Inaugurazione Sabato 10 Settembre alle ore 18:00 in via XX Settembre 31/b, Verona

Isolo17 Gallery, in collaborazione con l’Accademia di Belle Arti di Verona, ha il piacere di invitarvi alla mostra-evento “First Step 7 in Isolo17”.

“First Step” è l’evento di arte contemporanea dedicato agli studenti dell’Accademia delle Belle Arti di Verona, che ormai da sette anni seleziona e propone i migliori lavori nelle differenti discipline e presenta alla città le tendenze artistiche emergenti.

E’ un format che, grazie alle sinergie con le gallerie d’arte e gli spazi pubblici cittadini, guida i giovani artisti nei loro primi passi in questo meraviglioso mondo dell’arte, in una nuova e importante esperienza fuori degli ambienti scolastici.

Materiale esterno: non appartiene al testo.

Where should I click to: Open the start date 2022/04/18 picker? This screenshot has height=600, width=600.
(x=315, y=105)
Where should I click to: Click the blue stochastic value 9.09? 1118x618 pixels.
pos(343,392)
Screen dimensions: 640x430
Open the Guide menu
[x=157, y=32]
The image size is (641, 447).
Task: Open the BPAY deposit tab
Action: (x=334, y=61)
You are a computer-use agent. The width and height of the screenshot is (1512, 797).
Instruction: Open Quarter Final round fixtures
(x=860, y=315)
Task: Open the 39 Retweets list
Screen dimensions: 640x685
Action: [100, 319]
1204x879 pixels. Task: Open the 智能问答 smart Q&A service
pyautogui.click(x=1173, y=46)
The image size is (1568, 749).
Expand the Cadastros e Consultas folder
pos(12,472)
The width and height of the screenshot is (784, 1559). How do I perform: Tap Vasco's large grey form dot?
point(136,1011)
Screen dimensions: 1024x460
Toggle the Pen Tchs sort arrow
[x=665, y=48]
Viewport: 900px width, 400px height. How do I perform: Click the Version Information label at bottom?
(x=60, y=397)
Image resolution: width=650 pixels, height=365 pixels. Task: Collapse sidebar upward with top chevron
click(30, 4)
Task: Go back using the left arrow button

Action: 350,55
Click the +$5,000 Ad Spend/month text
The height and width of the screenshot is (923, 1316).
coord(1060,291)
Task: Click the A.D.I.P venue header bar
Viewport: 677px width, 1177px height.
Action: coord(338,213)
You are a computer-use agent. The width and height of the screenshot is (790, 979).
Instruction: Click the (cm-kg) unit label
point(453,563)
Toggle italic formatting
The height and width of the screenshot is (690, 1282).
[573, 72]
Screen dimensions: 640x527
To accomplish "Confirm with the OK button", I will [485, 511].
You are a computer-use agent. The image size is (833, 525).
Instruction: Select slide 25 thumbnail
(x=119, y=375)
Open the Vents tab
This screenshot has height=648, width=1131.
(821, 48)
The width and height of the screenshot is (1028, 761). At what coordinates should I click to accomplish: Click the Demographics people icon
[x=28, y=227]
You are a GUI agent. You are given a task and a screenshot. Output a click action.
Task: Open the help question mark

In questa occasione Isolo17 Gallery ha selezionato le opere di Xhimi Hoti; il suo interessantissimo lavoro viene inserito a pieno titolo all’interno della mostra che in questo momento si svolge in galleria dal titolo: “Il senso del costruire”. I contenuti, l’elaborazione pittorica e la ricerca artistica di questo giovane opittore, come si potrà vedere, sono perfettamente consoni con i concetti e le proposte estetiche di questa mostra.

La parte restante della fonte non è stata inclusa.